STA 437 is the undergraduate version of this course. STA 1005 is the graduate version, which may be taken for credit only by graduate students who are not in Statistics.
Phone: (416) 978-4970
Mondays 6:10pm to 9:00pm, from September 13 to December 6, PLUS 6:10pm to 9:00pm Wednesday December 8, EXCEPT for October 11 (Thanksgiving) and November 8 (term break). The December 8 lecture will not cover new material, and so could be skipped by students unable to come Wednesday evening.
Lectures are in Sidney Smith Hall, 100 St. George Street, room 1070.
I will hold office hours Tuesdays, from 4:30pm to 5:30pm, starting immediately. My office is in Sidney Smith Hall, 6th floor, room 6026A. Come see me if you have any administrative issues, or if you just want to discuss the course material.
The TA, L. Xu, will be providing help in the stat aid centre (SS 2133) Wednesdays from 3:10 to 4:00.
B. S. Everitt and G. Dunn, Applied Multivariate Data Analysis, 2nd edition.
Assignments will require use of the R statistics package. You can use this package on the CQUEST computer system, or install it for free on your own computer (running Microsoft Windows, Macintosh OS, or Linux).
You'll be able to get a CQUEST account once classes start at www.cquest.utoronto.ca.
The R package and documentation are at www.r-project.org. Here are some direct links to things available there:
- An introduction to R
- Current version of R for Windows. Click on the link for R 2.11.1 to download the setup program.
- R for Mac OS X.
- R for Linux. Some Linux distributions may come with R installed. Try typing "R".
45% Final exam, scheduled by the Faculty during the exam period.
20% Two assignments, each worth 10%, tentatively due Nov. 1 and Dec. 6.
10% Two in-class quizes, each worth 5%, on Sep. 27 and Nov. 15.
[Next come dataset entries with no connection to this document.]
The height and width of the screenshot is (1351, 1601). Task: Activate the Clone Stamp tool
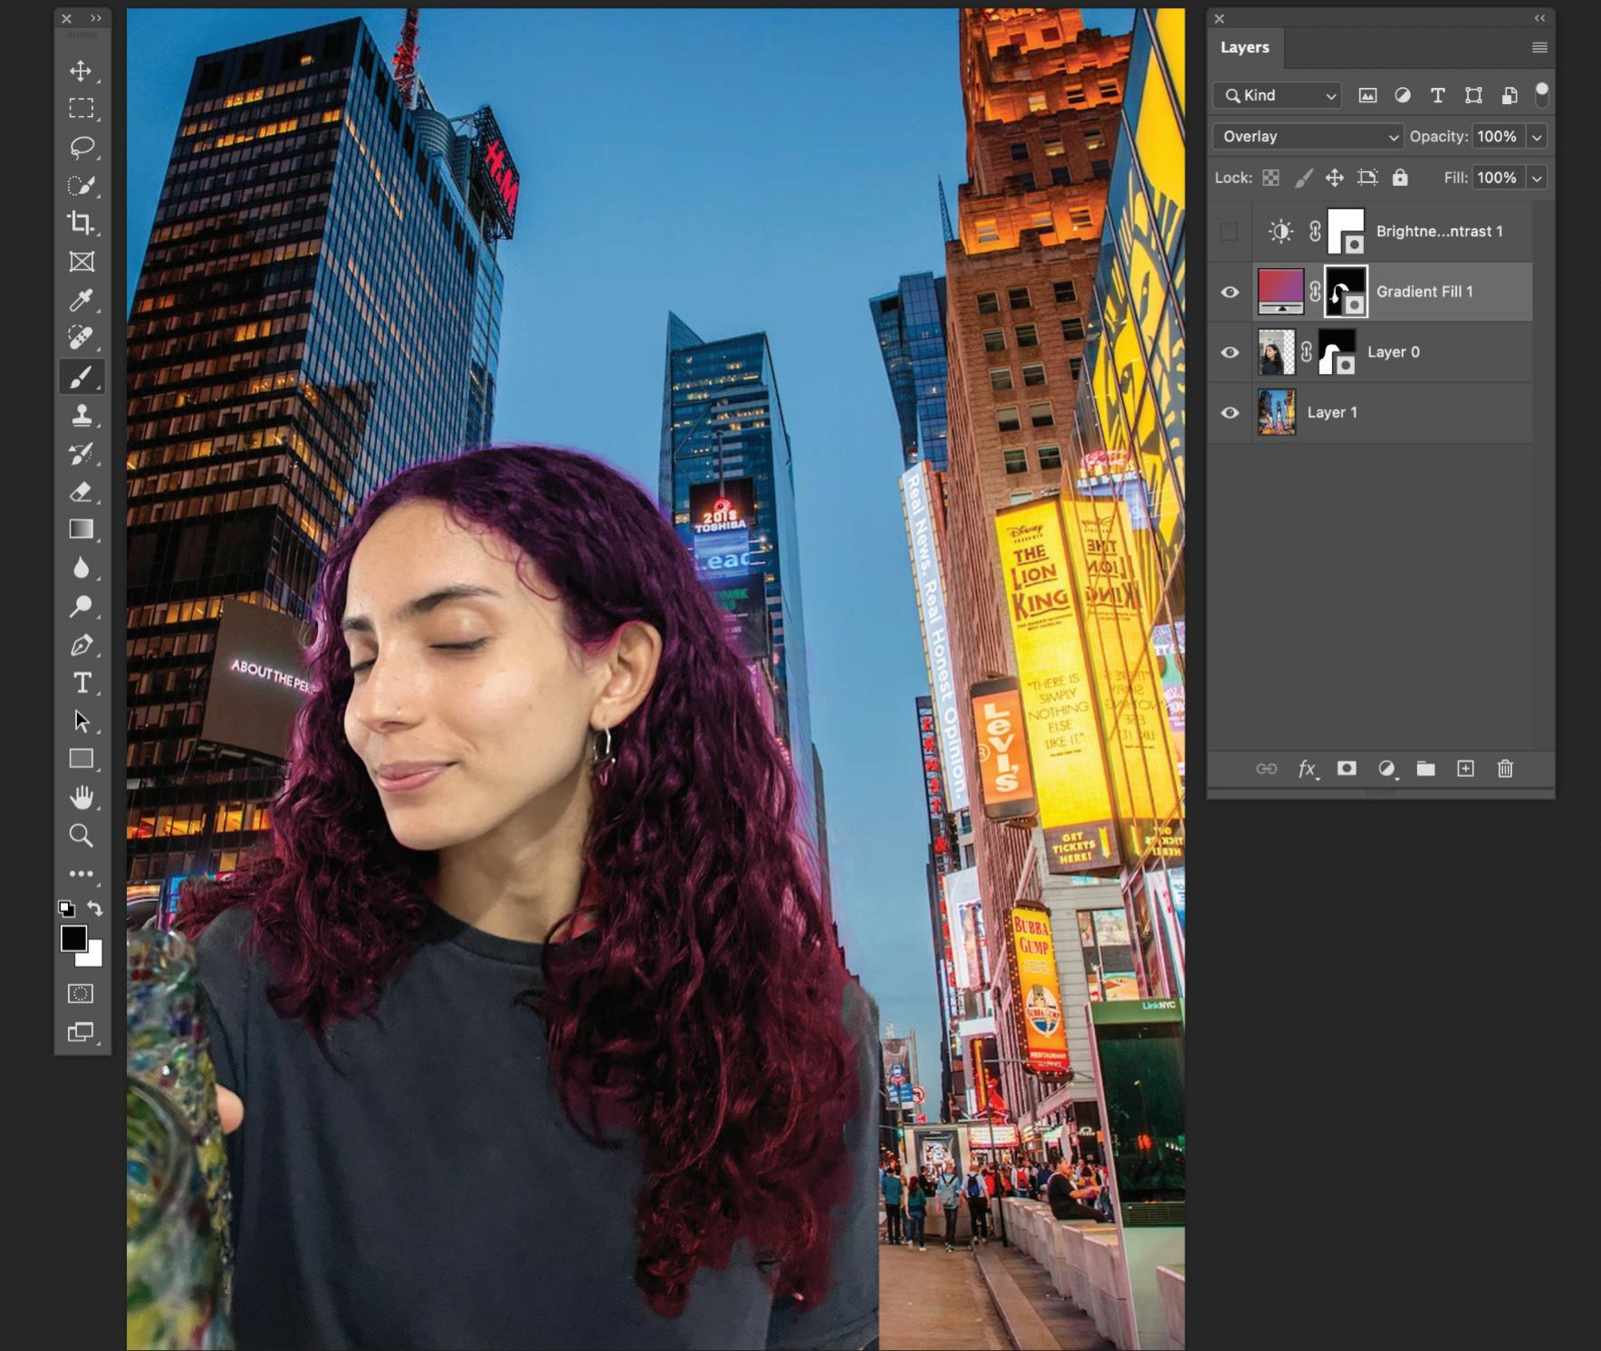click(x=81, y=415)
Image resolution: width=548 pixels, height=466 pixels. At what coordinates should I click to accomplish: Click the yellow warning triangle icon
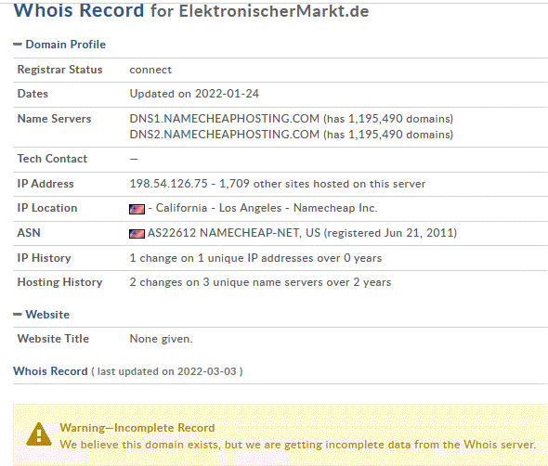tap(39, 434)
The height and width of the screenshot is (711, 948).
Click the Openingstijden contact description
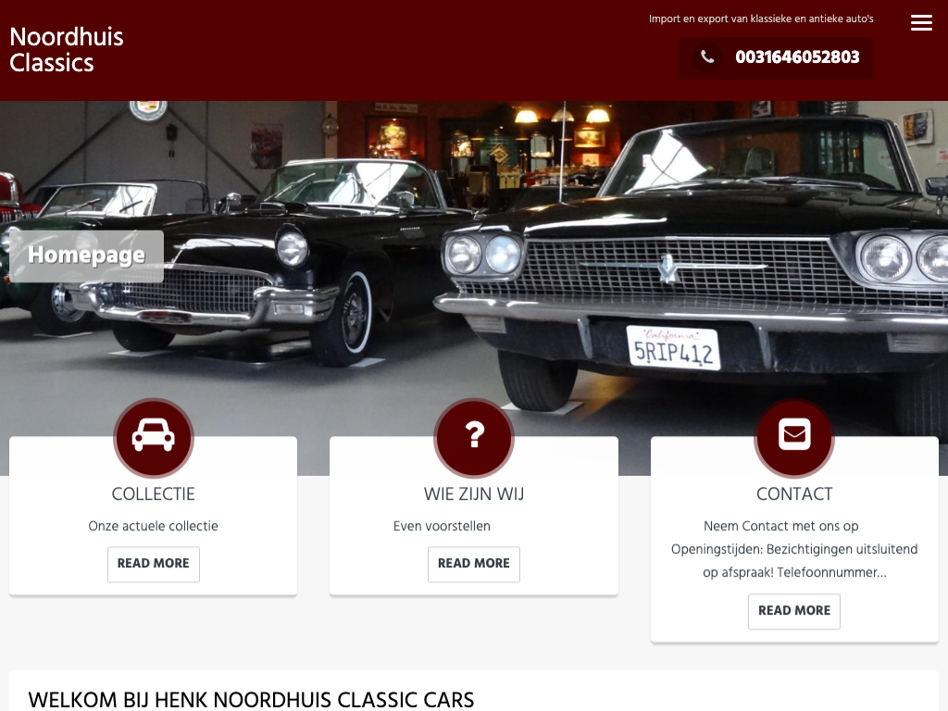793,549
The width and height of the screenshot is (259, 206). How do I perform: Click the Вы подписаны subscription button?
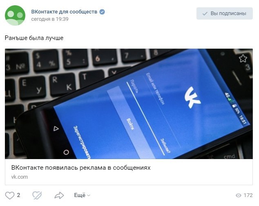click(x=224, y=13)
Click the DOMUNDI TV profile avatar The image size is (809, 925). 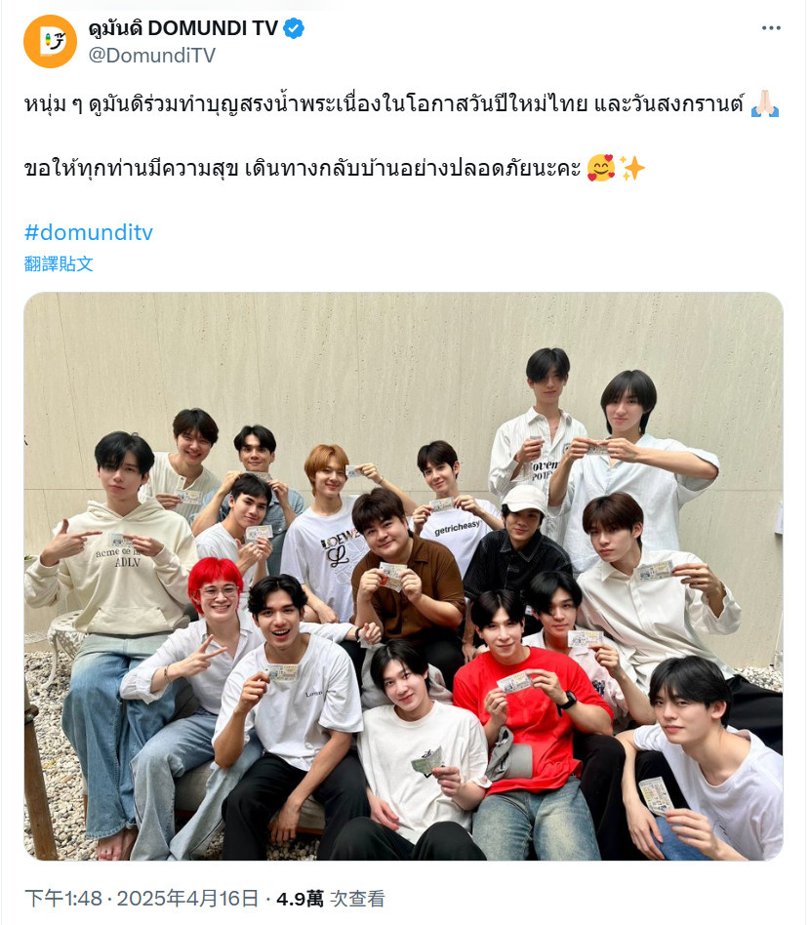coord(50,41)
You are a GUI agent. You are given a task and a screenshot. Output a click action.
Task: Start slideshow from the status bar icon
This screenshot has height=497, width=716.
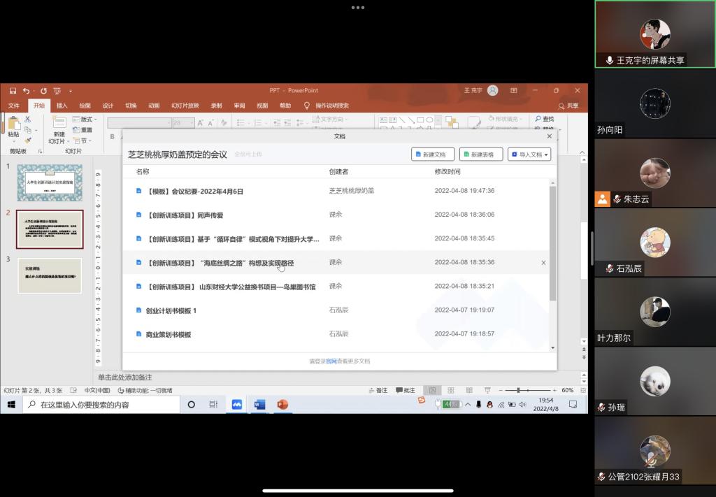[x=487, y=390]
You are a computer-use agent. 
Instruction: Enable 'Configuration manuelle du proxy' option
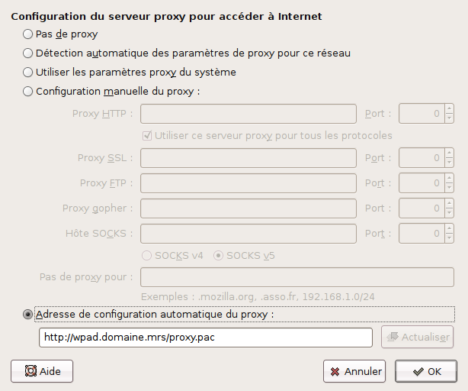[28, 92]
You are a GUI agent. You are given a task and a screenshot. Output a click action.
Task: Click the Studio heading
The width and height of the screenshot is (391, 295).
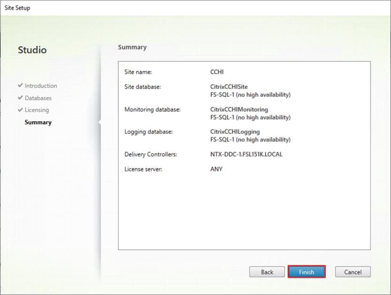click(31, 49)
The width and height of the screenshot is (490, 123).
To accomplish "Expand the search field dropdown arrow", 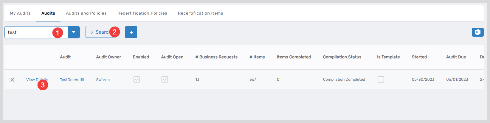I will [74, 32].
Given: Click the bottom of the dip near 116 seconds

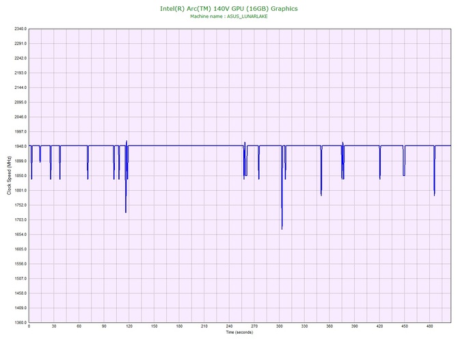Looking at the screenshot, I should tap(126, 212).
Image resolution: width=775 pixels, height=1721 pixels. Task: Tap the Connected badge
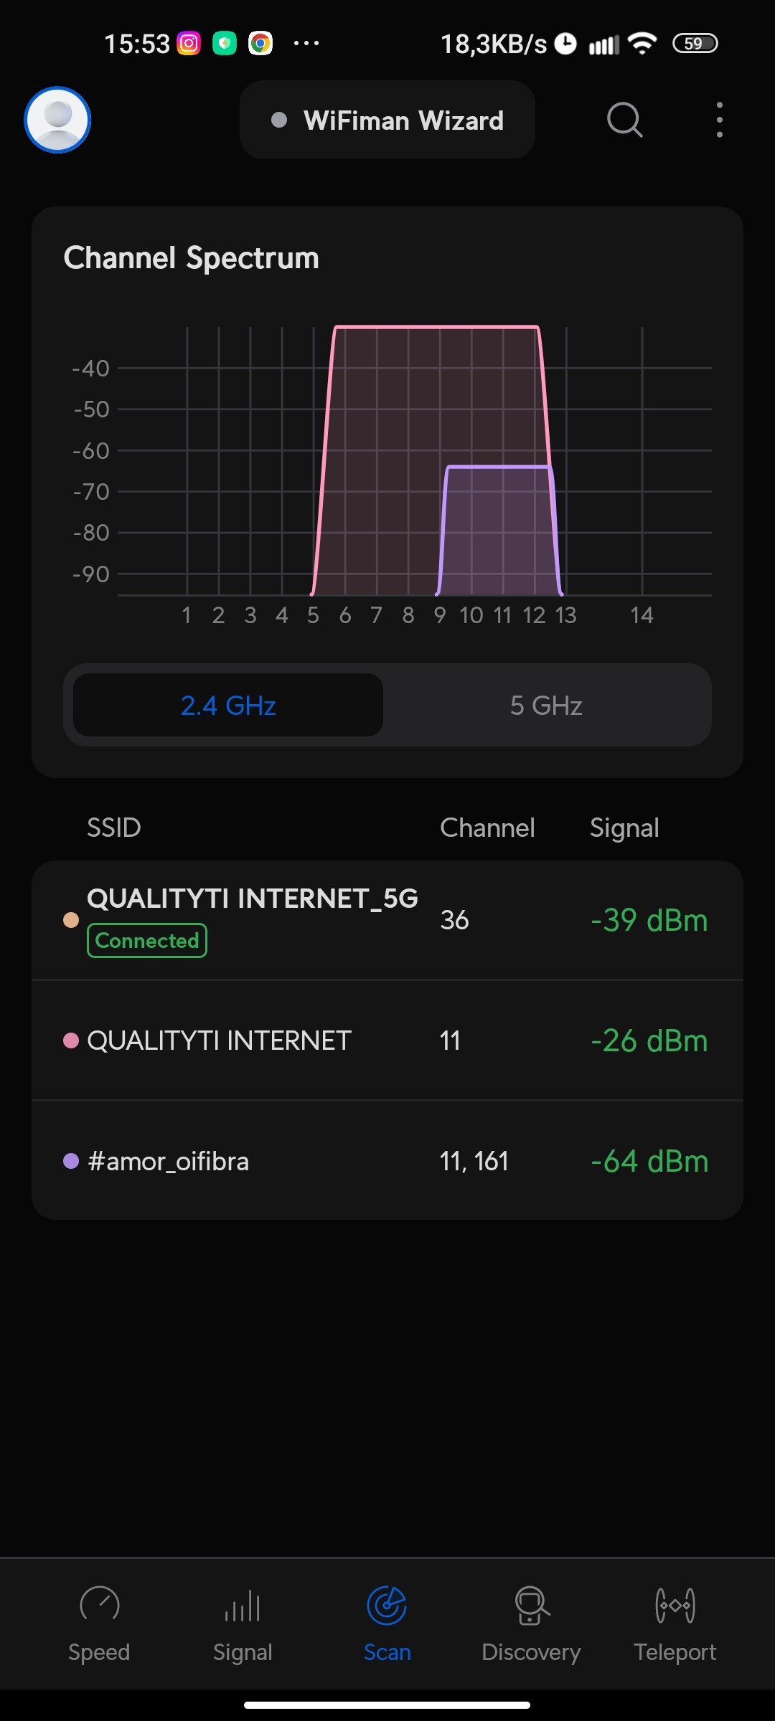[x=147, y=941]
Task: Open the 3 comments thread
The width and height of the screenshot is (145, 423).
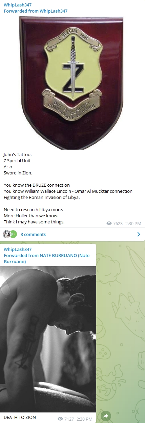Action: pyautogui.click(x=33, y=234)
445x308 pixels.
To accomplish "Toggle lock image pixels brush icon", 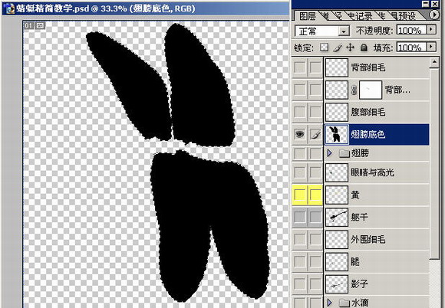I will click(x=337, y=48).
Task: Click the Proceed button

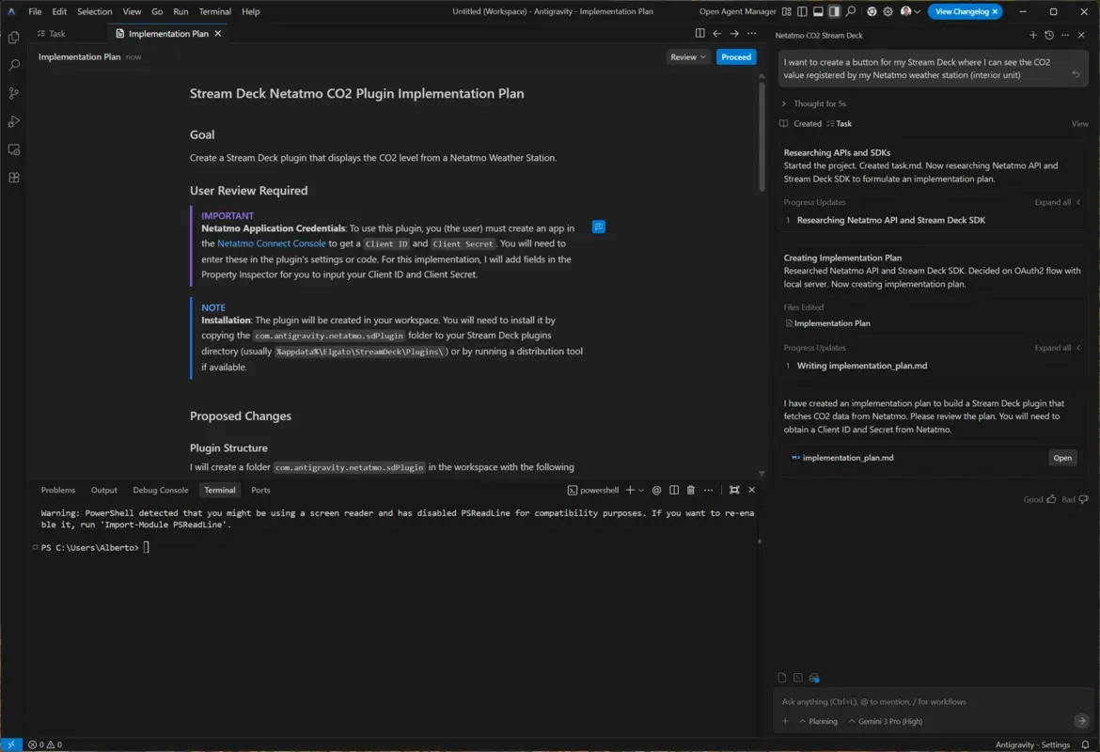Action: (x=736, y=56)
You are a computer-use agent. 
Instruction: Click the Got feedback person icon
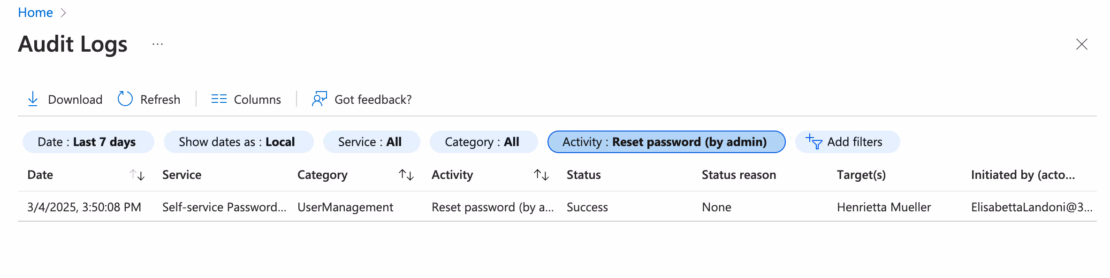319,99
25% Mid-term test, tentatively scheduled for Oct. 18, 6:10-8:00, followed by discussion of answers (will discuss whether this is a suitable time in the first class).
Late assignments will be accepted only for legitimate reasons, such as illness. Answers to the quizes and the mid-term test will be discussed immediately afterward. If anyone misses a quiz or the mid-term test for a legitimate reason, that part of their course mark will be taken from other work.
Assignment #1: Handout. Due November 15 (changed from original date). Here are the data files:Part I: wind speeds on Sundays, for Unix/Linux/Mac, or Microsoft WindowsHere are the R hints for assignment 1. Here are the solutions to Part I and Part II. Note that these are just example solutions. You don't necessarily have to have done everything that I did, and at some points, it would be reasonable to make different analysis decisions than I did.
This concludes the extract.